SOURCE TEXT:
*** Begin section ***
There was a time I would have curled myself in a ball under my covers and spent the afternoon with her, maybe even offered her a few glasses of wine or an entire box of mac and cheese, let her put her feet up, make herself at home. But I made up my mind that this sort of feeling ~ not the everyday blues or frustrations or irritations rooted in a still confident sense of self ~ but this “oh I suck, none of this will ever work out, my dogs are neglected, I will never get everything done, my photos suck, my writing sucks” sort of feeling is no longer allowed to be my reality, and I meant it. So I cleaned the bathroom, which I hate. Because it such a cragmire of dog hair and me hair and makeup and grime and it seems, well, hopeless, and useless and futile. I cleaned it because I can no longer nap unless I’m really tired, and I cleaned it because I figured if I could kick some powder room ass of hopeless and useless and futile I’ll have a bright, shiny, sparkling bathroom and a bright, shiny sparkling attitude to go along with it.
I’ve enjoyed living alone and I would rather be by myself than to be living with a guy that isn’t emotionally available or on his game, but there are times, really, when a hug would do what Facebook and cell phones texts and emails just can’t. (To be honest, I’m not sure where that came from, but because it came out stream-of-consciousness style, I’ll let it stand. A little bitta pity at this party, maybe? Hey, there’s still plenty of time and plenty of opportunity). Truth is, I have close friends and a family who is always, always available when I need them, but since right now I’m a little burned out on technology and I’m feeling crabby as hell, cleaning that bathroom is going to have to do. I’m polishing the mirror when I stop and realize that I’m looking, really hard, deep down into my own eyes, and I feel something within them travel down through the inside of my body to the base of my feet, latch on, and come flying back up, pulling me erect and upright in the process. Ground yourself, it says. Ground yourself.
*** End section ***
SOURCE MATERIAL:
*** Begin section ***
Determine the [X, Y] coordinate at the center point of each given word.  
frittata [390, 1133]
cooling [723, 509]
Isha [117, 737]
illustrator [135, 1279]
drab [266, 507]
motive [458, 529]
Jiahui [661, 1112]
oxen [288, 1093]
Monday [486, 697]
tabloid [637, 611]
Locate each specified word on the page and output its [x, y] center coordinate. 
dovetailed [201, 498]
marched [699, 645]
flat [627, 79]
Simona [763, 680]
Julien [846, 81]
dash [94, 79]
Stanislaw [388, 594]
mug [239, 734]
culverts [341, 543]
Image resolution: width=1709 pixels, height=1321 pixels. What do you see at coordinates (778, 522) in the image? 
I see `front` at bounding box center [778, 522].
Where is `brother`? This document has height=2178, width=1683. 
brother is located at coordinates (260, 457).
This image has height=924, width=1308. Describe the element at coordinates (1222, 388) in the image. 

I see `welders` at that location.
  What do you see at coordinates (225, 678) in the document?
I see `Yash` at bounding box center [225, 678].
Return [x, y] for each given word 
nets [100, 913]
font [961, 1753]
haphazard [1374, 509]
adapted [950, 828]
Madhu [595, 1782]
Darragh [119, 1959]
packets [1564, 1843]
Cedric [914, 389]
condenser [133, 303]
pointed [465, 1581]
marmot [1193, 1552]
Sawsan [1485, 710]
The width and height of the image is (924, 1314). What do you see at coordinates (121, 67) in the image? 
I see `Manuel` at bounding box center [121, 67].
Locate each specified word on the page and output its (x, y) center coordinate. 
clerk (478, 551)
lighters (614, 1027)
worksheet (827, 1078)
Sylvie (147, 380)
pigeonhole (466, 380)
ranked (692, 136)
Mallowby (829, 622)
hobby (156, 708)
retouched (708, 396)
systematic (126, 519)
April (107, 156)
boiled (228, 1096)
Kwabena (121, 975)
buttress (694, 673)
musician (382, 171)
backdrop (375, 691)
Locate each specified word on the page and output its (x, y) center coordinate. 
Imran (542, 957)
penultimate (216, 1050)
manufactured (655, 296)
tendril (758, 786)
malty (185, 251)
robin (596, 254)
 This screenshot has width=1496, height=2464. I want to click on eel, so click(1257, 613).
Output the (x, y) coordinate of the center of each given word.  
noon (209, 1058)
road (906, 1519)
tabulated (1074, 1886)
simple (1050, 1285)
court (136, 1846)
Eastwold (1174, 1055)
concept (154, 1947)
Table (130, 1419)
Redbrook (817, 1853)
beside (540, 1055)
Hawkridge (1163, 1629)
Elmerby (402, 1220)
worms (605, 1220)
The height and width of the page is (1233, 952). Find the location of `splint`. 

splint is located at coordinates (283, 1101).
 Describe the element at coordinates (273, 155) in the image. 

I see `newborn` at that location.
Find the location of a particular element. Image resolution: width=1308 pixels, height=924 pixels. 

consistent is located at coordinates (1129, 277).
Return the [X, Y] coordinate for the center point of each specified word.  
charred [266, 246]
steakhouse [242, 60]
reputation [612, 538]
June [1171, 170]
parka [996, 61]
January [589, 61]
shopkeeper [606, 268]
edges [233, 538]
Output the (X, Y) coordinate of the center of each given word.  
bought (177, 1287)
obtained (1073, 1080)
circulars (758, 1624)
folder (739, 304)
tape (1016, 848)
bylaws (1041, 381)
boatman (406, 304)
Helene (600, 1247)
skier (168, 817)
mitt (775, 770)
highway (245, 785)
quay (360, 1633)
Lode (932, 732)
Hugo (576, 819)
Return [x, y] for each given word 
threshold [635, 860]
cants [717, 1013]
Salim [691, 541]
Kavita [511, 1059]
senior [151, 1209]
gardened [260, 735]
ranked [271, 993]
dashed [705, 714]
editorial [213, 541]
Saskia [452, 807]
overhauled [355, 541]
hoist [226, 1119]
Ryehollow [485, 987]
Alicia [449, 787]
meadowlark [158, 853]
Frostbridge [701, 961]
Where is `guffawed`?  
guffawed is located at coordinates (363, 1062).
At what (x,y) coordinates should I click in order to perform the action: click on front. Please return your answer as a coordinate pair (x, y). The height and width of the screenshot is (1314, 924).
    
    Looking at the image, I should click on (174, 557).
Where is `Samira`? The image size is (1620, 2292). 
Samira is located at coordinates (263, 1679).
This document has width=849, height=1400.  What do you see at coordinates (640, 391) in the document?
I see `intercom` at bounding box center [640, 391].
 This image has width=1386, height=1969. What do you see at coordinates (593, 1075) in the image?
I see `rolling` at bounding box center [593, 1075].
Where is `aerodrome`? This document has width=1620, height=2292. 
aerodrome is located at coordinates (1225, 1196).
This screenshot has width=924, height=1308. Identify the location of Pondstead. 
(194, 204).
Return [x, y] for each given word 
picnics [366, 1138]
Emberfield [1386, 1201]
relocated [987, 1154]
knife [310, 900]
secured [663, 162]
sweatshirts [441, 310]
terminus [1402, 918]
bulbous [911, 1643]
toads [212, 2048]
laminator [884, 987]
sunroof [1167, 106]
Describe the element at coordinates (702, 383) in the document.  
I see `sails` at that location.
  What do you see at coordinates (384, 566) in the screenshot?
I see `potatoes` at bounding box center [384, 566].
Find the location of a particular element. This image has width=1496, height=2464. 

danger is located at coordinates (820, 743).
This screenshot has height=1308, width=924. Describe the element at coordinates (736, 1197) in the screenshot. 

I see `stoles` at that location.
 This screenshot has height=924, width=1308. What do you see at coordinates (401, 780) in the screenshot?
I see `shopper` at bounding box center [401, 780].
*** End section ***
REQUIREMENT: Reproduce the passage about cleaning the bathroom in full, word for word. The material has no connection to the passage about cleaning the bathroom.

WRITTEN ANSWER:
There was a time I would have curled myself in a ball under my covers and spent the afternoon with her, maybe even offered her a few glasses of wine or an entire box of mac and cheese, let her put her feet up, make herself at home. But I made up my mind that this sort of feeling ~ not the everyday blues or frustrations or irritations rooted in a still confident sense of self ~ but this “oh I suck, none of this will ever work out, my dogs are neglected, I will never get everything done, my photos suck, my writing sucks” sort of feeling is no longer allowed to be my reality, and I meant it. So I cleaned the bathroom, which I hate. Because it such a cragmire of dog hair and me hair and makeup and grime and it seems, well, hopeless, and useless and futile. I cleaned it because I can no longer nap unless I’m really tired, and I cleaned it because I figured if I could kick some powder room ass of hopeless and useless and futile I’ll have a bright, shiny, sparkling bathroom and a bright, shiny sparkling attitude to go along with it.
I’ve enjoyed living alone and I would rather be by myself than to be living with a guy that isn’t emotionally available or on his game, but there are times, really, when a hug would do what Facebook and cell phones texts and emails just can’t. (To be honest, I’m not sure where that came from, but because it came out stream-of-consciousness style, I’ll let it stand. A little bitta pity at this party, maybe? Hey, there’s still plenty of time and plenty of opportunity). Truth is, I have close friends and a family who is always, always available when I need them, but since right now I’m a little burned out on technology and I’m feeling crabby as hell, cleaning that bathroom is going to have to do. I’m polishing the mirror when I stop and realize that I’m looking, really hard, deep down into my own eyes, and I feel something within them travel down through the inside of my body to the base of my feet, latch on, and come flying back up, pulling me erect and upright in the process. Ground yourself, it says. Ground yourself.